Page 2 of 3
Re: Weird scheduling issues
Posted: Wed Apr 24, 2013 2:35 pm
by slansing
Are the check files getting cleared from your /tmp directory? What do their timestamps look like, are some very far into the past that normally would have been reaped?
Re: Weird scheduling issues
Posted: Wed Apr 24, 2013 2:44 pm
by vAJ
Longest running check I have is 10sec. per the perf page.
Re: Weird scheduling issues
Posted: Wed Apr 24, 2013 2:55 pm
by vAJ
They go all the way back to Oct of last year... so yeah, they should've been reaped.
Re: Weird scheduling issues
Posted: Wed Apr 24, 2013 2:59 pm
by scottwilkerson
The check files in /tmp will not get reaped if they are left behind from the case outlined.
The longest check may be 10 seconds now, but this is only since nagios started this time.
Re: Weird scheduling issues
Posted: Wed Apr 24, 2013 4:27 pm
by vAJ
So, given the number and age of these, is it reasonable to assume that I have some outstanding performance problems with this instance?
Re: Weird scheduling issues
Posted: Wed Apr 24, 2013 4:43 pm
by slansing
Not necessarily likely, they are temporary files created in memory when a check is sent out, and, if the check does not return within "for instance by default (10 seconds)" those files could be left behind since they are dropped from memory when a check returns.

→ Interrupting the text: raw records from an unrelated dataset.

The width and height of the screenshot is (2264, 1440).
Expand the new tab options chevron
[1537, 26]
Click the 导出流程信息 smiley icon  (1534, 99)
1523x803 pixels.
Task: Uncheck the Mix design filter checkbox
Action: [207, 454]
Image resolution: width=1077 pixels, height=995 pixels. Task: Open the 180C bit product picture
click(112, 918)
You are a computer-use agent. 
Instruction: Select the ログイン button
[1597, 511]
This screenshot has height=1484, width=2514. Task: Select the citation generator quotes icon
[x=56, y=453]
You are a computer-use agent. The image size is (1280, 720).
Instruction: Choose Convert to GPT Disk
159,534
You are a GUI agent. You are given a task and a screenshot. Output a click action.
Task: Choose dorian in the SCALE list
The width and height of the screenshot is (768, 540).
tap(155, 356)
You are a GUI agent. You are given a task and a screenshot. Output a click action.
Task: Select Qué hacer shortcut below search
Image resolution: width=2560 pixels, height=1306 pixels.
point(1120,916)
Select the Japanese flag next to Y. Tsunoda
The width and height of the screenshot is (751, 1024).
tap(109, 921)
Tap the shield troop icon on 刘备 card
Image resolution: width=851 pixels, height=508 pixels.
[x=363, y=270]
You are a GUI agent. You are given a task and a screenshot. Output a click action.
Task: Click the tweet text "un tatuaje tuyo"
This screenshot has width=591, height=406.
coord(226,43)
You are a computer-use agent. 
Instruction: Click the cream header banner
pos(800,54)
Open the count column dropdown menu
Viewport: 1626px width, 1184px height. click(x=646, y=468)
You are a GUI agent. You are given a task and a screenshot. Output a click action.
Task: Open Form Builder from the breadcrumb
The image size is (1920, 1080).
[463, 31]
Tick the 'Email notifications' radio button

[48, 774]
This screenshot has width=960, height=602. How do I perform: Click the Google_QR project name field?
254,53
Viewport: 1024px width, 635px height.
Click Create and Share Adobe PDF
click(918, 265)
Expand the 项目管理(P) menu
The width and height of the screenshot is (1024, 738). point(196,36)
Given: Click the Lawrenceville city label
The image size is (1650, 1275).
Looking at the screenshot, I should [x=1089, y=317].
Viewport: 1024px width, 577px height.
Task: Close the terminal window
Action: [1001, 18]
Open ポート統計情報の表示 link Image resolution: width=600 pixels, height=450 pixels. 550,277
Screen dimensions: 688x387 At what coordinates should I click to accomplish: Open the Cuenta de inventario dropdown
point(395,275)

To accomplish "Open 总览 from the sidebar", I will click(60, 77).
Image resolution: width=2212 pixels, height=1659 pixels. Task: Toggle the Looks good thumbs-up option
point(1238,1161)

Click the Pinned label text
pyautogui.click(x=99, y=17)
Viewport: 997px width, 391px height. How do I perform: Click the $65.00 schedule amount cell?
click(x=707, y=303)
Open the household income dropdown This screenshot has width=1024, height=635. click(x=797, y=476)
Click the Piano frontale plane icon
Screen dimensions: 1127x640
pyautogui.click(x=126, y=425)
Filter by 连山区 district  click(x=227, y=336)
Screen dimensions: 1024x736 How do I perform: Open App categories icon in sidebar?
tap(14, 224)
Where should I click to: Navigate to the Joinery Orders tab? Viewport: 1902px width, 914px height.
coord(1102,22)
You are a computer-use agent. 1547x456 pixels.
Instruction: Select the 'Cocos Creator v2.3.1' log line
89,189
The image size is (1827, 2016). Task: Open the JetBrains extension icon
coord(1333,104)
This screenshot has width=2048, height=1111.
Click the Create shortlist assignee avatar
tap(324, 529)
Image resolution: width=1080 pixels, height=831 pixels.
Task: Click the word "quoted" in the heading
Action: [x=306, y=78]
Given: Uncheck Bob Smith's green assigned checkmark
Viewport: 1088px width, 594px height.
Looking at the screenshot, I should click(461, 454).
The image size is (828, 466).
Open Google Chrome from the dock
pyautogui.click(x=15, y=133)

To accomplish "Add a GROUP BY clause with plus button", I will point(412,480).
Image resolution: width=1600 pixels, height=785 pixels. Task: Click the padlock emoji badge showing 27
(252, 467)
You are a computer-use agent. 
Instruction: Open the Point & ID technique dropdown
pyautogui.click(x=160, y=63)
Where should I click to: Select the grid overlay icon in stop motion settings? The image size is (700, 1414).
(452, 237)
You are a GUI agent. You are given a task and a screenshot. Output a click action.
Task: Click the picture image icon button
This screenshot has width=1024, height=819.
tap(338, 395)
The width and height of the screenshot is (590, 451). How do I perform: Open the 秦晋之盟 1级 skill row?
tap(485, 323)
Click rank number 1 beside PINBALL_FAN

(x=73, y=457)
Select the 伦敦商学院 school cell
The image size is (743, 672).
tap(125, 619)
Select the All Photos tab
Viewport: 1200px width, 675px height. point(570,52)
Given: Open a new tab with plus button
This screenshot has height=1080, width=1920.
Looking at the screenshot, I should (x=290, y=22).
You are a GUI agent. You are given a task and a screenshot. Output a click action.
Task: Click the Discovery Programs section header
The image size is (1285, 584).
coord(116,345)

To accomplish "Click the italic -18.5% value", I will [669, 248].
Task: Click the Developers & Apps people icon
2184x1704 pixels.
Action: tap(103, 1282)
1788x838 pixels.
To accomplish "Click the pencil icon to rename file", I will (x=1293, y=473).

But, if they were created and then dropped from memory since the check information did not return in a timely manner they would remain there until you removed them. Thusly they are safe to delete as you would have little to lose, they could simply be there because a check took longer than 10 seconds to return at some point between October and now.
Re: Weird scheduling issues
Posted: Wed Apr 24, 2013 4:47 pm
by vAJ
They're not just from October. Consistently show dates from then until now, including today. 58k in total.
Re: Weird scheduling issues
Posted: Thu Apr 25, 2013 11:15 am
by slansing
Do you know off hand which checks in your environment could be taking a while to return data? Think along the lines of a windows update check, or a check that triggers a remote script and waits for it to finish running. You could possibly correlate the timestamps and frequency those temp files get left behind, then try to figure out what check it may be from that angle as well. Though it is safe to remove those temp files now, as they are of no use to the system any more.
Re: Weird scheduling issues
Posted: Thu Apr 25, 2013 2:34 pm
by vAJ
Spot checking the check files, looks like all NSClient checks against Windows hosts.
Re: Weird scheduling issues
Posted: Thu Apr 25, 2013 3:21 pm
by slansing
Have you noticed any notifications or alerts based around "Socket timeout" or "timeout after 'x' seconds?" You may want to add a:
Flag or even a higher number to some of those NSClient++ windows checks that could take longer to return in the CCM, this will extend the timeout range of the check.